• _Task brief_: The answer must be one number: how many lines in the records below contain the word "breadcrumb".

• _Data for the task_:
╭──

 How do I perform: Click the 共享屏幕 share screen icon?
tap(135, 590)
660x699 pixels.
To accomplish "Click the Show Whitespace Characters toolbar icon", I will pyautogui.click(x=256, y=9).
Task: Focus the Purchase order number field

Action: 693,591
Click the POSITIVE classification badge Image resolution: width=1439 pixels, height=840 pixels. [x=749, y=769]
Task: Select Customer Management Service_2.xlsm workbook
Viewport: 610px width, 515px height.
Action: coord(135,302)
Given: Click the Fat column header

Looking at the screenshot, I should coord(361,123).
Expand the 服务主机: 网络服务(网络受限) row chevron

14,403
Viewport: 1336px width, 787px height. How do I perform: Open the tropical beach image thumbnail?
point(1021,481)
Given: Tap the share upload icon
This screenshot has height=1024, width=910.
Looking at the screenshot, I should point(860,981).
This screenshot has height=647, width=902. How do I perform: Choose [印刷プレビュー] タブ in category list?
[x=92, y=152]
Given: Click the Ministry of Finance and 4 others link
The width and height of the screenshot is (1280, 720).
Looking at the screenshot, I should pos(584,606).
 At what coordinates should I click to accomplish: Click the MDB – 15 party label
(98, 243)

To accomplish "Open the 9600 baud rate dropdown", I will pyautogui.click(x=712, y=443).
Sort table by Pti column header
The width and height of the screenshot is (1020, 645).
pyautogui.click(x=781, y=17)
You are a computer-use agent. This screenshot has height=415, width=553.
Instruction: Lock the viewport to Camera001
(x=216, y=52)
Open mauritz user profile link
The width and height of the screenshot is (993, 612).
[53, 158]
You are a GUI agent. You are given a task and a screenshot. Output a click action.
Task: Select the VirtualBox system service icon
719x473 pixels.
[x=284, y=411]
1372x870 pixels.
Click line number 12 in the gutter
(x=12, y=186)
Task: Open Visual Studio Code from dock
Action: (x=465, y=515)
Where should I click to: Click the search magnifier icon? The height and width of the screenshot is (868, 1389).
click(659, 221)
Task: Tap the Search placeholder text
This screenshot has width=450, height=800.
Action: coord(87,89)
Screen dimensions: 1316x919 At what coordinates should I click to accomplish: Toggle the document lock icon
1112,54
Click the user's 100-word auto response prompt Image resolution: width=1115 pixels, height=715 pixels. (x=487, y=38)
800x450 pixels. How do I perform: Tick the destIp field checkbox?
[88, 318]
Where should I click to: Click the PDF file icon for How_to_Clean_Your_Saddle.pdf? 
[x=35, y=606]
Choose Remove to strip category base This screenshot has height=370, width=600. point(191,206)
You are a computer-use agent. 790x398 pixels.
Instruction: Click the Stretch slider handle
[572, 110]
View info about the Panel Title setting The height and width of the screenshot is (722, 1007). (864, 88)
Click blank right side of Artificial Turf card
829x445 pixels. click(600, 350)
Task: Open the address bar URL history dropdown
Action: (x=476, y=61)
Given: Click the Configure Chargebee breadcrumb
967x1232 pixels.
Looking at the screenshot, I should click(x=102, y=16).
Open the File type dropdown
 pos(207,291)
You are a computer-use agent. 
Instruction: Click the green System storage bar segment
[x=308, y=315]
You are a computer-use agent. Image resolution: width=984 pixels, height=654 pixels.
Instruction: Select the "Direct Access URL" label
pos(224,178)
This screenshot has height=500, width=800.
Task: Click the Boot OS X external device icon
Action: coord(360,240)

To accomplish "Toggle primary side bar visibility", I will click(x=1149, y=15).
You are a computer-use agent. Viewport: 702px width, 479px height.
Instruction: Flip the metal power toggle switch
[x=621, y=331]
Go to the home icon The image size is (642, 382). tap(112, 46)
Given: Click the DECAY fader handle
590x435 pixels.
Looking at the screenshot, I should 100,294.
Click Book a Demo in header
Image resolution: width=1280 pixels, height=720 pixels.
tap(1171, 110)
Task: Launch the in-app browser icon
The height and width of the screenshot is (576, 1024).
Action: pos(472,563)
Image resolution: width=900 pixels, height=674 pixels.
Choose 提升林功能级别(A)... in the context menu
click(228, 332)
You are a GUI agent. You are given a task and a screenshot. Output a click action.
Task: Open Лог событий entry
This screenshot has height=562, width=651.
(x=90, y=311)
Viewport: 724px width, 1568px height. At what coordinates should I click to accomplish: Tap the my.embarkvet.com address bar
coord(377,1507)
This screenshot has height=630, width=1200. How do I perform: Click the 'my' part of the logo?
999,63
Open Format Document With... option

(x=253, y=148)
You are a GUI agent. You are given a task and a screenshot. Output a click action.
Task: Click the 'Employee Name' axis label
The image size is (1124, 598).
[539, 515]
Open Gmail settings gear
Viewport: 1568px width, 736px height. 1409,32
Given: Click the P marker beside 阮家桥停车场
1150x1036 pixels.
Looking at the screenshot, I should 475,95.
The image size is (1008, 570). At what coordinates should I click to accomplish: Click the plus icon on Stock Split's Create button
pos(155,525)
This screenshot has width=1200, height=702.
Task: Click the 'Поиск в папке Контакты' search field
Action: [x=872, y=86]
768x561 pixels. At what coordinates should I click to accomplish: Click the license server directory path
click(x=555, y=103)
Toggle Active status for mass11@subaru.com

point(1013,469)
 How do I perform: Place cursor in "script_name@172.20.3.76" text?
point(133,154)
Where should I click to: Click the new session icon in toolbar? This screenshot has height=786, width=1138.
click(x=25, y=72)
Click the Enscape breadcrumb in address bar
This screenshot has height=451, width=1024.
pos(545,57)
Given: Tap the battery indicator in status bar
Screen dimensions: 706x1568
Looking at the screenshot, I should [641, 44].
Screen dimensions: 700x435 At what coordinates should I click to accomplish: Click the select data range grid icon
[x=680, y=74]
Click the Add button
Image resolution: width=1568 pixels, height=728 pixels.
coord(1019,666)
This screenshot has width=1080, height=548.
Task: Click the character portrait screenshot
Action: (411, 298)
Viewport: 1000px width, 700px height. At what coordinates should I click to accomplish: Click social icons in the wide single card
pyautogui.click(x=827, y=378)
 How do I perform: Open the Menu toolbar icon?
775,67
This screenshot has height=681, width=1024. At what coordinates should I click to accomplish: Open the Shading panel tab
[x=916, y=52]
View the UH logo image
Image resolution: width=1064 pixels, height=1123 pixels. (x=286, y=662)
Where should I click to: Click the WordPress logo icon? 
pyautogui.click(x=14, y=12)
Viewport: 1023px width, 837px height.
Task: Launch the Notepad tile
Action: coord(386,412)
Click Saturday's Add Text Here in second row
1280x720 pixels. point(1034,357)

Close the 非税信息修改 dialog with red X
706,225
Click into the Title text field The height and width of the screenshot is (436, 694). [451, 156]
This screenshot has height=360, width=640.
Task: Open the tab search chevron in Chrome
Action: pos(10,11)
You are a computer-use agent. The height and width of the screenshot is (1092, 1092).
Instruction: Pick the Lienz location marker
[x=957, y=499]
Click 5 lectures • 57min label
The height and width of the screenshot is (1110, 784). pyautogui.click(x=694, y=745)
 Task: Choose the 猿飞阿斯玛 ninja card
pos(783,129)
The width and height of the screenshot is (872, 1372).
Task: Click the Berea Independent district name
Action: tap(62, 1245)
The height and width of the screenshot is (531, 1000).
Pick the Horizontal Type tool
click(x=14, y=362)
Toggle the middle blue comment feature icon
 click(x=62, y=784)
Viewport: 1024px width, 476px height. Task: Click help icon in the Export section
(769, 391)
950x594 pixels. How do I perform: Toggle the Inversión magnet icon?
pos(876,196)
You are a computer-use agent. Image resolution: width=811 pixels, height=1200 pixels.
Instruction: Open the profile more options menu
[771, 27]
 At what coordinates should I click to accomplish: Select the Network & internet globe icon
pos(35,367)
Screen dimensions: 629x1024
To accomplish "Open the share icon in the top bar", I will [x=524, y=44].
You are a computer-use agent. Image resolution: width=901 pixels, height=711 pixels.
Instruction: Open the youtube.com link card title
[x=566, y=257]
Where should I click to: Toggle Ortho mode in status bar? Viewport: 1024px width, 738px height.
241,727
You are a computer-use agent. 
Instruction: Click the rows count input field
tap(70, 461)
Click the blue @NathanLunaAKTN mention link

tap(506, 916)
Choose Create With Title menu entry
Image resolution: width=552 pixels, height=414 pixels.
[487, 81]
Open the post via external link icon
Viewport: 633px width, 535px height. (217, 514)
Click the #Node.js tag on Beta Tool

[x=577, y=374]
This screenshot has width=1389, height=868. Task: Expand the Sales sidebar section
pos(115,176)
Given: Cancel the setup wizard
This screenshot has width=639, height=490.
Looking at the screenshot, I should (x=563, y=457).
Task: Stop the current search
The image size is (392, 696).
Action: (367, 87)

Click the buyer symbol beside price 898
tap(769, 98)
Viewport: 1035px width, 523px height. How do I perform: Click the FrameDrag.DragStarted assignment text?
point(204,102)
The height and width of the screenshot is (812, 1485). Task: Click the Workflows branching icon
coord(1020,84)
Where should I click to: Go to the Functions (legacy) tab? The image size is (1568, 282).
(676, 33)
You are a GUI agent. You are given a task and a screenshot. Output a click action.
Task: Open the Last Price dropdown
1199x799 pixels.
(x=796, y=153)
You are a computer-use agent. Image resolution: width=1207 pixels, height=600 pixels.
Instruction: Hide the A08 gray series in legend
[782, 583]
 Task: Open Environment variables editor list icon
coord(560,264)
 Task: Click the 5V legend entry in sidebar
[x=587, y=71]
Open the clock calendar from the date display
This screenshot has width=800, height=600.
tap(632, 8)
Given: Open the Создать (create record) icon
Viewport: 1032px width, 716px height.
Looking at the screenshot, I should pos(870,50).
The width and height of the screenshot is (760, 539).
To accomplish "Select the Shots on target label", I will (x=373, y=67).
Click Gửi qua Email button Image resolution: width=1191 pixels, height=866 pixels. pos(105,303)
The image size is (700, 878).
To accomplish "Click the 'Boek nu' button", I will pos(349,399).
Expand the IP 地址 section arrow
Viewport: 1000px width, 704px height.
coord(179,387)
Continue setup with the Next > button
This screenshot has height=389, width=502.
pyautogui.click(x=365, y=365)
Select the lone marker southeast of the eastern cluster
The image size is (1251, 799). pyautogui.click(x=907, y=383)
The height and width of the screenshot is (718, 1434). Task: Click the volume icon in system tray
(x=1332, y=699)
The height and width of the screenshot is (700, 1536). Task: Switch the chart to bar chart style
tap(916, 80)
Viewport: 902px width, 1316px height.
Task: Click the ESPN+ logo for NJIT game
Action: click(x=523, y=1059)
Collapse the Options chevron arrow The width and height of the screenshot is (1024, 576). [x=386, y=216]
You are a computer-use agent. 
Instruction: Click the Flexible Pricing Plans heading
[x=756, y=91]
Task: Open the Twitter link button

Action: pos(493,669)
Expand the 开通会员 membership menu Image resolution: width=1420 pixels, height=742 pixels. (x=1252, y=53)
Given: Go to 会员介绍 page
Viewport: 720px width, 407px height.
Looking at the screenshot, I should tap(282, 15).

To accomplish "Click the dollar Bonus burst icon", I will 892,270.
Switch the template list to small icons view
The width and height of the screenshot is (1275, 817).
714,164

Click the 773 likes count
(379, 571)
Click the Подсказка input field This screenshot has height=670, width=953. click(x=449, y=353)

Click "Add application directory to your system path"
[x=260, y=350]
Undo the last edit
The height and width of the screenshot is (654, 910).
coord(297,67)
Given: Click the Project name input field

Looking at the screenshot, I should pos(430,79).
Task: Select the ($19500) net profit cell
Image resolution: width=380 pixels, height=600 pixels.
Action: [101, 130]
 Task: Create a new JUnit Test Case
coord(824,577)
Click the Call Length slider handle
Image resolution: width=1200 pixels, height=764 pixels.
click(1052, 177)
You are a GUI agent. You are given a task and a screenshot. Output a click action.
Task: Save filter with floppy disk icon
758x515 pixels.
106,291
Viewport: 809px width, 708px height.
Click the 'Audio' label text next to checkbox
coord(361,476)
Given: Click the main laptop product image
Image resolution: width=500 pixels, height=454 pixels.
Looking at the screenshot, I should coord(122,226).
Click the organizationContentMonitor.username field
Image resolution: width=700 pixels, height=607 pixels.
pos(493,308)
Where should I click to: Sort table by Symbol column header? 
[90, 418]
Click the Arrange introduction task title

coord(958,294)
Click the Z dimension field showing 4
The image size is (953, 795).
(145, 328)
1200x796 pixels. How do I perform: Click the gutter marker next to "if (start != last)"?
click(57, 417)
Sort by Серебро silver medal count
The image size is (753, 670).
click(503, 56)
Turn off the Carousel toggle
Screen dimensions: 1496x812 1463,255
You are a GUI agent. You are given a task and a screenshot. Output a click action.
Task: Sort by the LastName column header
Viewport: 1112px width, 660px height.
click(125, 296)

╰──

• _Reply_: 2